6. Titanic’s Jack can time travel
Referencing landmarks that hadn’t even been built at the time. The anachronistic hairstyle and bag. The lack of any physical money from the time period. According to some fans of Titanic, this all proves that Jack was a time traveler whose task was to save Rose from both jumping off and then going down with the doomed ship.
5. Willy Wonka knew his little factory tourists would die
Apparently, Willy Wonka foresaw all the disastrous events that occurred during his chocolate factory tour without doing anything to prevent them. Indeed, the eccentric confectioner appears to have planned for several kids to meet their demise judging by the dwindling number of seats on offer during each stop. In fact, some cynics believe he even deliberately caused the accidents to recruit the children as factory workers.

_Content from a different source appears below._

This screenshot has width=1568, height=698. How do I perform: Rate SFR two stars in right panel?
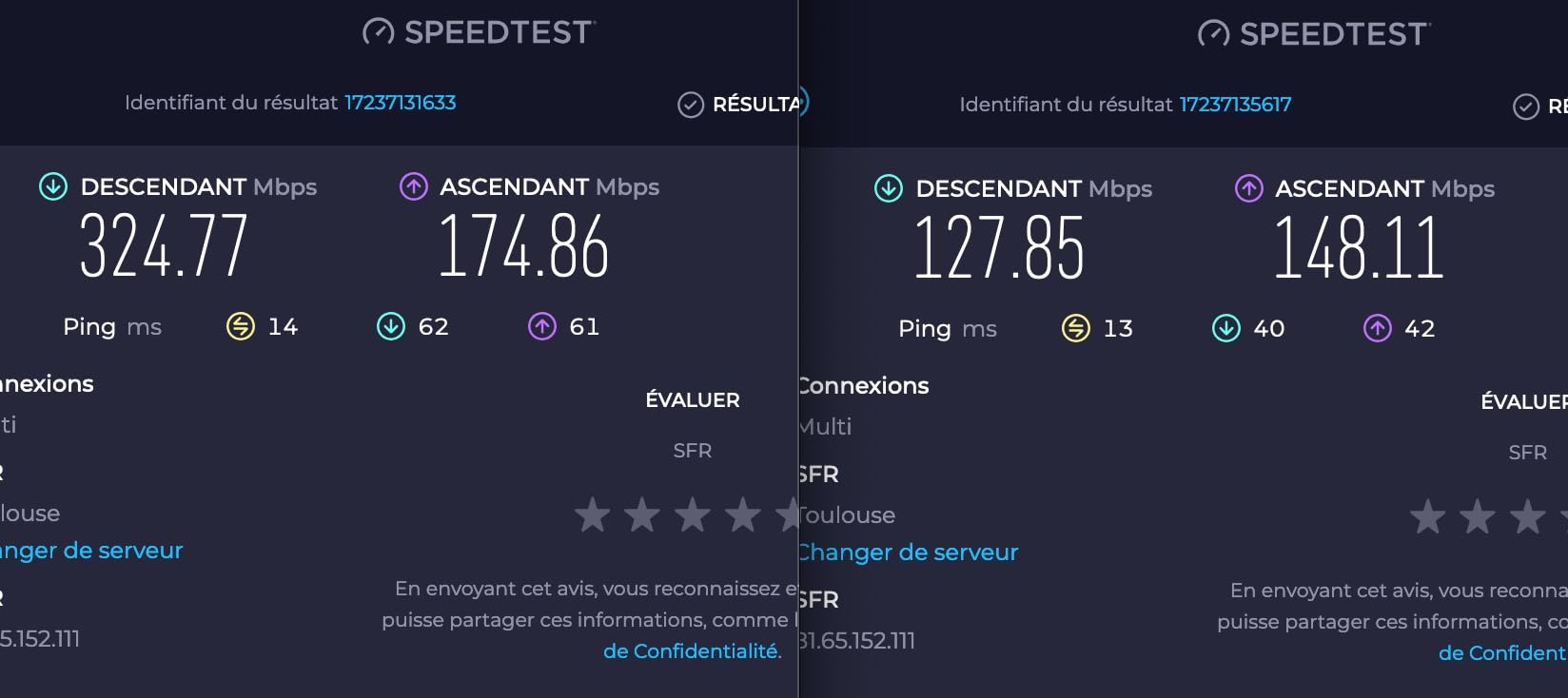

4. Doc Brown wanted to die if his time travel test failed
Was Doc Brown really ready to meet his maker should his time travel test in Back to the Future have failed? Well, that’s the particularly dark theory that’s been bandied about by fans of the franchise. The madcap scientist was allegedly depressed by his previous disastrous experiments and so planned to get run over if his latest project went the same way.
3. The Ghostbusters were killed after touching streams
Here’s another morbid theory about an ’80s classic. Some fans believe that by crossing streams in the first movie, the Ghostbusters actually died. Consequently, the sequel was actually about the gang being stuck in purgatory, which is why no one in the city recognizes them or remembers the good deeds they have done.

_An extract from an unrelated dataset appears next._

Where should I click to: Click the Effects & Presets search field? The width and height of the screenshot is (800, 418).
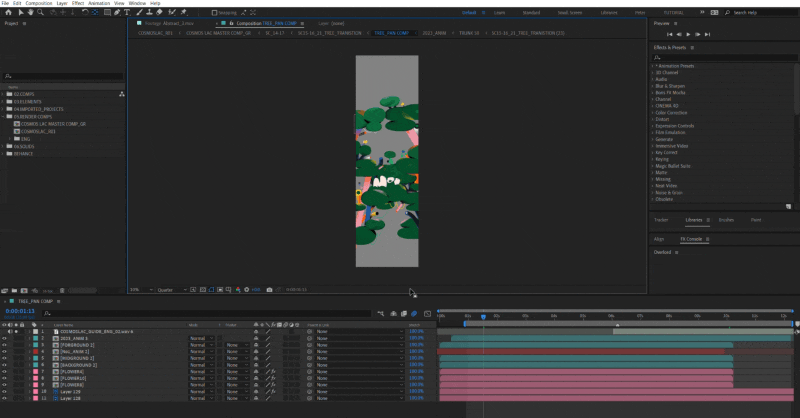click(720, 57)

2. A dying Sandy dreamed up the events of Grease
Did the all-singing, all-dancing antics in Grease really happen? Or was it just a figment of the imagination from a comatose Sandy? Some fans believe that Olivia Newton-John’s leading lady almost drowned at the beginning of the movie – an event alluded to in “Summer Nights” – and that everything else is all in her head.
1. Tom Hardy’s Mad Max is the feral kid from Mad Max 2
It turns out that Tom Hardy might not have been playing Mad Max in the recent reboot after all. Some fans argue that he was, in fact, playing a grown-up version of the Feral Kid seen in Mad Max 2: The Road Warrior. Apparently, years spent living in the Aussie wilderness could explain his character’s array of growls and grunts.